Rabi’ah sangat mencintai ilmu. Ia begadang sampai malam suntuk demi memecahkan satu permasalahan fikih. Ia berjalan berkilo-kilometer demi menanyakan kedudukan shahih atau dhaifnya suatu hadis kepada seorang alim. Orang-orang yang melihat keadaannya menaruh kasihan. Mereka mengatakan ia telah meghinakan dirinya. Namun apa yang dijawab oleh Rabiah kepada orang-orang tadi? Ia menjawab, “Ilmu tidak akan memberimu sebagiannya kepadamu kecuali jika kamu memberikan segalanya untuk ilmu”.
Berkat kecakapan ilmu yang didapat, Rabi’ah menjadi ulama yang sangat terkenal. Tidak ada yang memberikan fatwa kecuali dirinya. Ketika ulama lain saling berselisih pendapat mengenai suatu masalah, mereka pun pergi menemui Rabi’ah untuk meminta pendapatnya.
Sang ibu telah melewati hidup bertahun-tahun dengan penuh duka dan cobaan, seorang diri, menjadi single mom sekaligus mendidik anaknya hingga menjadi ulama besar. Berjuang mendidik anak adalah jihad fi sabilillah yang ia lakukan.
Hari berganti hari. Tiba-tiba ayahnya, Farrukh, kembali ke Madinah setelah 30 tahun menghilang. Diceritakan dalam sejarah Farrukh membeli rumah baru dengan ghanimah yang ia dapatkan. Ia lupa ada istri dan anak yang sedang menunggunya pulang. Sejarah tidak menjelaskan sebab kepulangannya. Tak ada yang tahu alasannya. Apakah itu karena rintihan batinnya atau apakah ia sadar untuk menjadikan akhir hayatnya menjadi husnul khotimah.
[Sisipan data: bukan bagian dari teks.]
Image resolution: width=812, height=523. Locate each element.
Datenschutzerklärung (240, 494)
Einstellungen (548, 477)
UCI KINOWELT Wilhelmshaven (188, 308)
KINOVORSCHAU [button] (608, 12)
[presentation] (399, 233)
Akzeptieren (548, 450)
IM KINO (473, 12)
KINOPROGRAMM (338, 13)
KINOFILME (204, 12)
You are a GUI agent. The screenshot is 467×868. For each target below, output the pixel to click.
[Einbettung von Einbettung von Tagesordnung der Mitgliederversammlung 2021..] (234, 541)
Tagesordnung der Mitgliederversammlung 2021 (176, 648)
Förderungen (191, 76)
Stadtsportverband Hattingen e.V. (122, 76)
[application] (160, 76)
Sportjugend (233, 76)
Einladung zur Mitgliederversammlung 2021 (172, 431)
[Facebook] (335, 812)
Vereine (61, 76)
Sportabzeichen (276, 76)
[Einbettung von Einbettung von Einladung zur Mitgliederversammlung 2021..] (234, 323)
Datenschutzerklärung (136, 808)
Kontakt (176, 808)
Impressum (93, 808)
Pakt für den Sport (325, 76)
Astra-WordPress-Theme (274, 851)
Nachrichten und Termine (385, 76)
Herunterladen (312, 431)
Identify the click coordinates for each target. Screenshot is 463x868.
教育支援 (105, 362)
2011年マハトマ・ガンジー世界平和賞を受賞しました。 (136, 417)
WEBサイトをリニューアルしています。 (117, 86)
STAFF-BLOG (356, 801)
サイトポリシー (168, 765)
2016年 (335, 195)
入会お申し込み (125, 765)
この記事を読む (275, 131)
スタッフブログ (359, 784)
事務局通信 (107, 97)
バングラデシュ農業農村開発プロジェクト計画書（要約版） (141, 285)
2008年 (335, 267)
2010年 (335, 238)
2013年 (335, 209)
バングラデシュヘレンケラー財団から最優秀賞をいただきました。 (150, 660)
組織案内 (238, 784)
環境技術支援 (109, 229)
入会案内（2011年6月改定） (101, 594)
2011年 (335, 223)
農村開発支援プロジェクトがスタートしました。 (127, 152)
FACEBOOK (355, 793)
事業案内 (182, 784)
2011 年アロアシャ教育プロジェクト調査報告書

Sesampainya di Madinah, ia memutuskan untuk datang ke Masjid Nabawi. Setelah melaksanakan shalat, orang-orang berkumpul membuat halaqah pengajian. Mulailah seorang pemuda menyampaikan kalimat demi kalimat ilmu kepada penyimak di sekelilingnya. Karena penasaran, Farrukh menanyakan kepada jamaah di sampingnya, “Siapa pemuda ini?” tanyanya. Kemudian jamaah tadi menjawab, “Kamu tidak tahu? Berarti kamu orang asing di sini. Ia adalah ulama paling alim di Madinah”. Kemudian ia bertanya lagi, “Siapa nama ayahnya?”. “Rabi’ah bin Farrukh. Ayahnya bernama Farrukh,” timpal jamaah tadi.
Pengajian selesai. Farrukh berjalan menuju Rabi’ah dan menangis di belakangnya. Ia tidak sanggup mengabari anaknya tersebut bahwa ialah ayah biologisnya. Ialah ayah yang meninggalkan putranya ketika masih di dalam kandungan. Tak sedikitpun kasih sayang ia beri kepada anaknya. Berpuluh-puluh tahun tak pulang, ketika pulang ia mendapati anaknya sudah menjadi imam besar, ulama rujukan umat Islam.
Kemudian Rabi’ah pulang ke rumah. Baru saja ia memasuki rumah, ada seseorang yang mengetuk pintu. Setelah dibuka, ia mendapati seorang lelaki tua yang mengatakan ia adalah ayahnya. Sungguh ia tak percaya. Lelaki tua tadi menyuruh agar ibunya sendiri yang melihat dirinya. Ibunya keluar dan tentu kaget bukan kepalang melihat suaminya yang dikira oleh orang-orang sudah meninggal sekarang berada di hadapannya.
Farrukh meminta maaf kepada istrinya. Tanpa pikir panjang, ia tentu memaafkan sang suami. Rabi’ah langsung mencium tangannya. Inilah kali pertama ia mencium tangan ayah kandungnya.
Ibu dari Rabiah Ar-Ra’yi, istri dari Farrukh, ialah pahlawan sebenarnya dalam cerita ini walaupun dalam sejarah tidak ditemukan siapakah nama aslinya. Tetapi ialah ibu, seorang single mom yang mengobarkan semua hal demi anak semata wayang yang kini menjadi ulama besar Islam. Ialah wanita yang mempunyai tingkat kesabaran tinggi, memaafkan suaminya setelah hilang tak ada kabar berpuluh-puluh tahun.